BEGIN SUPPLIED INFORMATION
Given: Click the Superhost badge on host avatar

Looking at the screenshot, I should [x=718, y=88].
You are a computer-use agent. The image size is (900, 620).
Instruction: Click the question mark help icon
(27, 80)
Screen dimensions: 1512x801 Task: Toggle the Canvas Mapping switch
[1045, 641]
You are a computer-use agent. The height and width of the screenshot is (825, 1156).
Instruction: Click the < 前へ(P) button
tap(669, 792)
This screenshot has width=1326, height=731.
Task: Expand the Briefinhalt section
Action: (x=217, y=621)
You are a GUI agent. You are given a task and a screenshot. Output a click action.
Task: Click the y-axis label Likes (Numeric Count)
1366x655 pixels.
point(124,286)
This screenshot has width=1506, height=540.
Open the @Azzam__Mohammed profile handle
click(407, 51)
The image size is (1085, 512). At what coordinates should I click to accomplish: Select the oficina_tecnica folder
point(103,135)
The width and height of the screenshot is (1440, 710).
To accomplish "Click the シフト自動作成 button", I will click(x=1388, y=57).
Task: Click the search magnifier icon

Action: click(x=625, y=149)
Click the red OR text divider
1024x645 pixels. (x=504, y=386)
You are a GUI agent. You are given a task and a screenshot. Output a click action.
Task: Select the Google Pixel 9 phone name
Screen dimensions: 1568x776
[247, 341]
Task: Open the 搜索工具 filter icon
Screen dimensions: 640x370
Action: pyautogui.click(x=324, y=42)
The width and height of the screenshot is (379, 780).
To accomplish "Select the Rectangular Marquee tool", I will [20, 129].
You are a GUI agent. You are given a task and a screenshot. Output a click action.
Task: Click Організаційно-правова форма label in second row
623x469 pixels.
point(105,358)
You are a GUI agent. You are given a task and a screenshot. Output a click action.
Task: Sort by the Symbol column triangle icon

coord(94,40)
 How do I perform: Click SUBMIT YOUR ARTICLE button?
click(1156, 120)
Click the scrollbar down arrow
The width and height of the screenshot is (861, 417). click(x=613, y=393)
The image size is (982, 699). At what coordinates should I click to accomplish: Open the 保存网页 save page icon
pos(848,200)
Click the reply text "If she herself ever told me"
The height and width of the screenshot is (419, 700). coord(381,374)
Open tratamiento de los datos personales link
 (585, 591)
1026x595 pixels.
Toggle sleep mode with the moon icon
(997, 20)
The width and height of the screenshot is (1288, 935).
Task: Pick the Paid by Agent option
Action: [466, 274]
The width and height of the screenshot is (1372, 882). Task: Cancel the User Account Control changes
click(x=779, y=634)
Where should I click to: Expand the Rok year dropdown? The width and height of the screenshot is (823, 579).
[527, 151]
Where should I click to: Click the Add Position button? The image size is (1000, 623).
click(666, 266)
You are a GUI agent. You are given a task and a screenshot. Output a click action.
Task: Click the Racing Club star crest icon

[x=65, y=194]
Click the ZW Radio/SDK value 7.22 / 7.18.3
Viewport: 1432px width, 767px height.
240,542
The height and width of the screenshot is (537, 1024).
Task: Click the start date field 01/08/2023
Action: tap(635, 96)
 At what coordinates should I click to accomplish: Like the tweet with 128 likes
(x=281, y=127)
END SUPPLIED INFORMATION
Which lines above hold the string "label"? Please copy all of them.

Task: Click the y-axis label Likes (Numeric Count)
Task: Click Організаційно-правова форма label in second row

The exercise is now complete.